• PROBLEM TO SOLVE: Reproduce, exactly and in full, only the lines below from the one containing "Task: Collapse the Gravação das Aulas group" through the one containing "Task: Click the 7η".

Collected data entries

____

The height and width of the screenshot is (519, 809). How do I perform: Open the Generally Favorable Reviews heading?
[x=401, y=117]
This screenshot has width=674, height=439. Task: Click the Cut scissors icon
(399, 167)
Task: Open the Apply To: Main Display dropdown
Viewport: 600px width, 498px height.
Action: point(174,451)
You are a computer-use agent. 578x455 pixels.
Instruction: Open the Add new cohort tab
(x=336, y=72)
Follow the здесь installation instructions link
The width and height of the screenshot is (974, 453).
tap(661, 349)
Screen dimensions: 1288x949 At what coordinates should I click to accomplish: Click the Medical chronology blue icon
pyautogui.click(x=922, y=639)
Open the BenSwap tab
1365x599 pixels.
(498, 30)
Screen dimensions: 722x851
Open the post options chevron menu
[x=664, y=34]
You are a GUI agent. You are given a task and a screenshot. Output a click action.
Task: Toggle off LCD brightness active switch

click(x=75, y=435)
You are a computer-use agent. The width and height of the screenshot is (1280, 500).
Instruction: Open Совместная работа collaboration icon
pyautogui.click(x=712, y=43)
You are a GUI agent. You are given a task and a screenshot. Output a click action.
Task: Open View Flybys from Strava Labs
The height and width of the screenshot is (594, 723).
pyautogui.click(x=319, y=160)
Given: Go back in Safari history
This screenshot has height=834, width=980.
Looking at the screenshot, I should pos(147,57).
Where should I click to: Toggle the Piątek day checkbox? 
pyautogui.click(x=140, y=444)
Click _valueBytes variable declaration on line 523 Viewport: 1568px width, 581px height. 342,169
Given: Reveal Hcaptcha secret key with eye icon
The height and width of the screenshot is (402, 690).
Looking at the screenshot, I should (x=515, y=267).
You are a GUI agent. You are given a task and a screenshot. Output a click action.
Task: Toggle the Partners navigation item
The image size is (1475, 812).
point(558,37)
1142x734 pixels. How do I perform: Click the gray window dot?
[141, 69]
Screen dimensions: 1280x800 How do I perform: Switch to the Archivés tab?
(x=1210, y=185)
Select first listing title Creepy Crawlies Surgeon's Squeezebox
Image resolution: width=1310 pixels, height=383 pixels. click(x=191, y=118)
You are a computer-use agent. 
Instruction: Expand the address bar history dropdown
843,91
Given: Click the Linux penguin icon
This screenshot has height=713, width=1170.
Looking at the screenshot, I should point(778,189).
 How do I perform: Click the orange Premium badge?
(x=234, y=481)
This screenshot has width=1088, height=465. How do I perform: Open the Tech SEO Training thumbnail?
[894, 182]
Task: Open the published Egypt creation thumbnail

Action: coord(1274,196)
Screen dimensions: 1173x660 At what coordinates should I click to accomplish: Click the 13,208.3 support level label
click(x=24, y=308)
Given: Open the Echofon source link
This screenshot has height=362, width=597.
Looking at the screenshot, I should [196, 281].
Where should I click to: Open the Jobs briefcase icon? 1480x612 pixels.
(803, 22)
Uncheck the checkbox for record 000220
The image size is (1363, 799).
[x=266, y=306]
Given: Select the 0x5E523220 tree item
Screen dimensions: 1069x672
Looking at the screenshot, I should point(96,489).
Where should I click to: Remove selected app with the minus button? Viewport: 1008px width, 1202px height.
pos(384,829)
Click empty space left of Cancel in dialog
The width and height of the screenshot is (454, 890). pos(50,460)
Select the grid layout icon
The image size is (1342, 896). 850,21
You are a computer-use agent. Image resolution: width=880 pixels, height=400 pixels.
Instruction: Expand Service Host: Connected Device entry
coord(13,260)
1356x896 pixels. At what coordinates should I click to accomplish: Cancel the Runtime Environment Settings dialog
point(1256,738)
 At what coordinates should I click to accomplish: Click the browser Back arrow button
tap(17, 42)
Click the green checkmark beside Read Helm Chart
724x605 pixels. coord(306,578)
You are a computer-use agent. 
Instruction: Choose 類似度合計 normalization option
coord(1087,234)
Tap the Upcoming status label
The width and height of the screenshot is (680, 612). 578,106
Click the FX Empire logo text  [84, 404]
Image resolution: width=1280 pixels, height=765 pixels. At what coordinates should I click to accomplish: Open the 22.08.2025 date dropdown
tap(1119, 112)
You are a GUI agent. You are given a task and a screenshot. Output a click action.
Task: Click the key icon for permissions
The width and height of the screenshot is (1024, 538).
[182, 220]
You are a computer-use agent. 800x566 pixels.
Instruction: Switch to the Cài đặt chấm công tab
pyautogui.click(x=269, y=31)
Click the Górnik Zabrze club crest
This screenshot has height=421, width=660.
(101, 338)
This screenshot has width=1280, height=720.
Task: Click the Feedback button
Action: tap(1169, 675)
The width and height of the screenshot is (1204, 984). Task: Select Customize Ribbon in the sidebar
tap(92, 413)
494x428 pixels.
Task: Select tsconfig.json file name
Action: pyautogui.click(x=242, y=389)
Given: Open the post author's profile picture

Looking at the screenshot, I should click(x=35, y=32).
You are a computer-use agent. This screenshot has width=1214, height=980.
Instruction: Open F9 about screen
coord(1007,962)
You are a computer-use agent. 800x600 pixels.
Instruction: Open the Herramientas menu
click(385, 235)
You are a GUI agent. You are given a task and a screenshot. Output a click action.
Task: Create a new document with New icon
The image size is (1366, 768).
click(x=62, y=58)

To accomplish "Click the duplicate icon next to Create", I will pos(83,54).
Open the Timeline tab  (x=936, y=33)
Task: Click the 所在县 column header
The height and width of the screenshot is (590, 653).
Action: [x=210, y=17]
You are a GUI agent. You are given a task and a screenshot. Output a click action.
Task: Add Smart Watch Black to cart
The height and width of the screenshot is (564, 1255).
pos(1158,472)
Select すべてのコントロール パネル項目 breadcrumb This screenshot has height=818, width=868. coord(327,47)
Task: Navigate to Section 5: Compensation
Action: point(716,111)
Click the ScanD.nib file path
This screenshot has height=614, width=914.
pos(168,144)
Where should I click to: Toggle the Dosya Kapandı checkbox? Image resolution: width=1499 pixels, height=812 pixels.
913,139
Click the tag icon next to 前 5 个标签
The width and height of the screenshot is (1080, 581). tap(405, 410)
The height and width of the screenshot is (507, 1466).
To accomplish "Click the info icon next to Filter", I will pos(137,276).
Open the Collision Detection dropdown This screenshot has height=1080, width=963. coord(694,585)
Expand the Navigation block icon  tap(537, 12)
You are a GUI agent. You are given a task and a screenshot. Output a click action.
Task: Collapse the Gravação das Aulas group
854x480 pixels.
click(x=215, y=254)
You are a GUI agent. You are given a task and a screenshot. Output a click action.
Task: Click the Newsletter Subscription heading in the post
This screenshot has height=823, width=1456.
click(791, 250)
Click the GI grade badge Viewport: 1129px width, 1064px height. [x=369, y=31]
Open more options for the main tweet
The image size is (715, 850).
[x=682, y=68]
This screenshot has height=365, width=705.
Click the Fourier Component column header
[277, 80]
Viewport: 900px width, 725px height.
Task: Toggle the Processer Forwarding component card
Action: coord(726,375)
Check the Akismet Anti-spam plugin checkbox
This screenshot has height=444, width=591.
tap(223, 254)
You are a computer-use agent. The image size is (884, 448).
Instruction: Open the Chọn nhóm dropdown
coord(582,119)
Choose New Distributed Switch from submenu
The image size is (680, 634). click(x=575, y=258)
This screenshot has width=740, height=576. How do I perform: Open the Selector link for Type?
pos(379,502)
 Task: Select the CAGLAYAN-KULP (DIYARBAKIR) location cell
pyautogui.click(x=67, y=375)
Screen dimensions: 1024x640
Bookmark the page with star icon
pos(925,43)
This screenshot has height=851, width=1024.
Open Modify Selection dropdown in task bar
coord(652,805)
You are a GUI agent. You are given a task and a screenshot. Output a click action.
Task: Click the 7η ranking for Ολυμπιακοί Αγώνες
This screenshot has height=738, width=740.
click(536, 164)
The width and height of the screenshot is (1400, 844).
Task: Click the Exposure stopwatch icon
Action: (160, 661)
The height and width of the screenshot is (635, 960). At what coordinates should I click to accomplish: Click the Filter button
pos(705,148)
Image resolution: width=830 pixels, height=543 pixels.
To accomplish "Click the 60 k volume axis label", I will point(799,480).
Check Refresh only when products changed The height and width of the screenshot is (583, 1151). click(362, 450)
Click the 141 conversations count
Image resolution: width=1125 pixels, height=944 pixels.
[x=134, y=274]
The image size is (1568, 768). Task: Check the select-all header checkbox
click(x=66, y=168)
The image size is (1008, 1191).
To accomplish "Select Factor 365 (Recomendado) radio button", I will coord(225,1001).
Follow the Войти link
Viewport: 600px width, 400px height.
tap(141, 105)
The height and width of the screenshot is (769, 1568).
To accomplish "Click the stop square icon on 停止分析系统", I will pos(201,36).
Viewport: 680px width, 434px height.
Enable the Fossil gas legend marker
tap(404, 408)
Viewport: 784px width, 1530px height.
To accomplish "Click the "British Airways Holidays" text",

____

• REPLY:
Task: Collapse the Gravação das Aulas group
854x480 pixels.
click(x=215, y=254)
You are a GUI agent. You are given a task and a screenshot. Output a click action.
Task: Click the Newsletter Subscription heading in the post
This screenshot has height=823, width=1456.
click(791, 250)
Click the GI grade badge Viewport: 1129px width, 1064px height. [x=369, y=31]
Open more options for the main tweet
The image size is (715, 850).
[x=682, y=68]
This screenshot has height=365, width=705.
Click the Fourier Component column header
[277, 80]
Viewport: 900px width, 725px height.
Task: Toggle the Processer Forwarding component card
Action: coord(726,375)
Check the Akismet Anti-spam plugin checkbox
This screenshot has height=444, width=591.
tap(223, 254)
You are a computer-use agent. The image size is (884, 448).
Instruction: Open the Chọn nhóm dropdown
coord(582,119)
Choose New Distributed Switch from submenu
The image size is (680, 634). click(x=575, y=258)
This screenshot has width=740, height=576. How do I perform: Open the Selector link for Type?
pos(379,502)
 Task: Select the CAGLAYAN-KULP (DIYARBAKIR) location cell
pyautogui.click(x=67, y=375)
Screen dimensions: 1024x640
Bookmark the page with star icon
pos(925,43)
This screenshot has height=851, width=1024.
Open Modify Selection dropdown in task bar
coord(652,805)
You are a GUI agent. You are given a task and a screenshot. Output a click action.
Task: Click the 7η ranking for Ολυμπιακοί Αγώνες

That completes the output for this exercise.